The same goes for soccer. While it may be boring to some, to those who feel it in their hearts and have it in their blood, they know how difficult it is to pass that ball 120yds down a field and through 11 players to score. It is the challenge that is the passion. I can understand how much of America feels, but regardless of what many think, the sport is growing here in America. And I noticed one person who posted a comment here said we are trying to "shove it down peoples throats"...in no way is this true. Just like with any passion in life, whatever that may be, one must feel free to try to explain to others just how much joy that activity brings in YOUR life.
As a lifelong soccer fan, I can honestly say that whatever sport you play is fine with me as long as it brings you joy.
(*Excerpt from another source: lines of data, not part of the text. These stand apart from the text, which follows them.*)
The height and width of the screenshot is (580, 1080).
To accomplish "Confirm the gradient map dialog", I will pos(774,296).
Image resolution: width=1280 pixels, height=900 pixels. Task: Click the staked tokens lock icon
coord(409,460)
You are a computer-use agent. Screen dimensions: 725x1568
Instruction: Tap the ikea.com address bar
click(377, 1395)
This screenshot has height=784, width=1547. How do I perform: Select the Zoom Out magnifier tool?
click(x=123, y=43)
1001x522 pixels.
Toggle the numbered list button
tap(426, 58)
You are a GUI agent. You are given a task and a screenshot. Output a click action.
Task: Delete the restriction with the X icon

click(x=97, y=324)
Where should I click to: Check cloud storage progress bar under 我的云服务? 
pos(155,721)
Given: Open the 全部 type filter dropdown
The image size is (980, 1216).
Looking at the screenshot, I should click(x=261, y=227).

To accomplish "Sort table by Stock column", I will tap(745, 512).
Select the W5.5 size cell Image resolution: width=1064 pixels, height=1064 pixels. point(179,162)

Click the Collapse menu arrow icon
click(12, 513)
Football(soccer) is my joy, and will always be so.
I enjoyed your blog.

Stephen Bourque said...

Thanks for the good comments, Anonymous!

Anonymous said...

As Americans, we seem to prefer discrete time sports to continuous time sports. Baseball is made up of 9 innings and 3 outs per side. Football has a clock, but it is broken up by discrete plays. Basketball is less discrete, than football and baseball, but it has a large number of discrete possessions, with one team attacking one net, followed by the other team attacking the other net. Hockey, which is less popular than the 3 above is much more continous in nature, although icing, offsides, and penalties tend to break up the game a bit more than soccer. Soccer is much more on the continous time spectrum, with very little stopage. Minor penalties are quickly dealt with by a free kick. Red/yellow cards, injuries, and goals stop the action, but those are much less frequent than penalties in hockey. Like basketball, there is much ebb and flow in the game in the midfield that you don't see in other sports.